The appellant’s position in relation to the complainant, the state of his clothing and his statement “This is my woman” was enough to give rise to an inference that it was he who had interfered with her clothing. The difficulty is the existence of a competing hypothesis: that the complainant, in her state of intoxication, had neglected either to put her lower garments back on or to pull them up after going to the toilet. The evidence that she had used the toilet emerged in cross-examination:
“MR WALTERS: Well, you got up and went to the toilet; is that right?--I don’t know. I was drunk.
Well, do you remember telling the police this, “I kept drinking and dancing in the kitchen. I was dancing by myself and kept to myself all night. A long time later, my sister, Mary N, told me to go to bed. She told me to go to sleep because I was too drunk. I then went to the toilet. I removed my med and couldn’t find another one, so I just went to bed.” Is that what happened? Miss N, is that what – what-----?--I suppose so.
You suppose so. Well, you wouldn’t have even know whether you had done your pants up properly before you went to bed, would you?--I know how to do my shorts.

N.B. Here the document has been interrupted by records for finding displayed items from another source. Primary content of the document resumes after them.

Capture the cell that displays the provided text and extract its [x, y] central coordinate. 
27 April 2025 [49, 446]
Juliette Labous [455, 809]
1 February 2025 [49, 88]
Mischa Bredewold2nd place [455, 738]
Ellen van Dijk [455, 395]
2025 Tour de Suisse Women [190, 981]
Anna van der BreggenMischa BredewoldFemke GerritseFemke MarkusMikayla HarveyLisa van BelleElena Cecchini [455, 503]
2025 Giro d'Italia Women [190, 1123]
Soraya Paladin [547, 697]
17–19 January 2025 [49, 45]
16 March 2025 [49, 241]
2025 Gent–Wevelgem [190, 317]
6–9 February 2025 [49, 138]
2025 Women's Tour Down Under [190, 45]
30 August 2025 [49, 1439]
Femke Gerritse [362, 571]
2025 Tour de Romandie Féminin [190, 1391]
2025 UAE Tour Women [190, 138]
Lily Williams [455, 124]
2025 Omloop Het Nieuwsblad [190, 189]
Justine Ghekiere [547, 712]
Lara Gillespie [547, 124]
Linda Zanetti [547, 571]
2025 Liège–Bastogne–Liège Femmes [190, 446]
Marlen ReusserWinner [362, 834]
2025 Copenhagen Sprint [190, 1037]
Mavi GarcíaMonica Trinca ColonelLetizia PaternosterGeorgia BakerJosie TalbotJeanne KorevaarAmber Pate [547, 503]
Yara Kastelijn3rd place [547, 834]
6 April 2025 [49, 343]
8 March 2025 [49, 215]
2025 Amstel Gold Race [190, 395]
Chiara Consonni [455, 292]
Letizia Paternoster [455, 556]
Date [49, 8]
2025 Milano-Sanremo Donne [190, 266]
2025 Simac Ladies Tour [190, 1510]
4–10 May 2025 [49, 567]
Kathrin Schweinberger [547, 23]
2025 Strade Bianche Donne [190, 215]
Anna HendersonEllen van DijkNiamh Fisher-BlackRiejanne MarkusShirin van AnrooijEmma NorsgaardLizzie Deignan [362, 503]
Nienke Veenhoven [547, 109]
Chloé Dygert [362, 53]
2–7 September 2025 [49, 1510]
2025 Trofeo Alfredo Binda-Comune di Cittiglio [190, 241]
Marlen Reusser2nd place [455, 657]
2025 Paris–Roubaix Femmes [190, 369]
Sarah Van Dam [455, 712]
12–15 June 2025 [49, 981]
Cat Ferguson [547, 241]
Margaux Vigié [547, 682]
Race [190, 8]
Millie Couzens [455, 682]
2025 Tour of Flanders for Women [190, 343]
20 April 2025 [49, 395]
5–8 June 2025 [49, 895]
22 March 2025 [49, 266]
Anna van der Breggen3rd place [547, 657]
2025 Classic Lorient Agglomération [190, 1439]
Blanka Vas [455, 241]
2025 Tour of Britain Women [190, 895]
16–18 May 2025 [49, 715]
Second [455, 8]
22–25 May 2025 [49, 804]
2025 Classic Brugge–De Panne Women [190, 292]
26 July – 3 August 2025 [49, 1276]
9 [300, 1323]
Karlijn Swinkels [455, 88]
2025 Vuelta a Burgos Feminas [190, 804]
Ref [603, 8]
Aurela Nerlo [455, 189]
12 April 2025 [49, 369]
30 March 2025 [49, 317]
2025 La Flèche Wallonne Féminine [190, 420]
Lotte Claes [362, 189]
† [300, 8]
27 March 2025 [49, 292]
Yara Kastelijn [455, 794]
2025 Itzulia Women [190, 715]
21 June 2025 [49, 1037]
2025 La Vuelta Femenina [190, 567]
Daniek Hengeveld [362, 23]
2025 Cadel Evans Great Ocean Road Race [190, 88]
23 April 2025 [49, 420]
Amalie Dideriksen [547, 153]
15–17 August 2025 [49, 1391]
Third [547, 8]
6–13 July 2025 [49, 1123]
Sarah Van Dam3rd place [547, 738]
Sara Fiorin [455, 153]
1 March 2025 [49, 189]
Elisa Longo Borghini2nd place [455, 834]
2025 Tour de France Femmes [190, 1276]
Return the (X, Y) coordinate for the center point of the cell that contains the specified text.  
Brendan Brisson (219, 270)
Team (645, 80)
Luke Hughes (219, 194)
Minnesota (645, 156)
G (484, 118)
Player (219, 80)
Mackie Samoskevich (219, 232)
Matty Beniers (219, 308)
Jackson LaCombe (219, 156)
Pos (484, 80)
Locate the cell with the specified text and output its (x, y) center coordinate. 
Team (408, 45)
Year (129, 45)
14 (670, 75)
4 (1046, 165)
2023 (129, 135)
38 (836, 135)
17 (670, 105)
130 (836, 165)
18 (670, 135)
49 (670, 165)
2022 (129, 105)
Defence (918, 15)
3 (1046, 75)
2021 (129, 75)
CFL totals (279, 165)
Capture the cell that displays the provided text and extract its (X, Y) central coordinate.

What, when you’re really drunk?-- Yeah.”
There are a number of points about that passage. Firstly, the complainant’s account to the police did not give, in that part of the statement at least, any indication of the state of her garments on going from the toilet to bed. There was no re-examination directed to showing that she had made the position clearer elsewhere in her statement. Secondly, by the time of trial she seems to have been entirely without recall of the episode of going to the toilet, and her evidence in chief was given without reference to it. Thirdly, and not surprisingly, given what she had to say about her state of intoxication, she did not when challenged assert that she had replaced and refastened her clothing after going to the toilet. She put it no more strongly than the unspecific “I know how to do my shorts”.
There could not be much assurance on that evidence that the complainant had her underpants and shorts on when she went to bed or that, if she did, they were pulled up and the latter fastened. That gives rise, in my view, to the very real possibility, not excluded by other evidence, that the state of undress her sister and the others found her in when they entered the room was her state when she went to bed after having used the toilet. If that were so, the appellant may well have come and lain down beside her, perhaps oblivious to her presence or perhaps with evil intent. But whichever were the case it would not amount to the offence as particularised by the Crown; that is, that he removed the complainant’s clothing.
In sum, it seems to me that the circumstances relied on by the Crown in this case could not exclude as a reasonable hypothesis the prospect that it was the complainant who had removed her own clothing; and, that being the case, the jury could not have been satisfied beyond reasonable doubt of guilt. I would allow the appeal, quash the conviction, and enter a verdict of acquittal.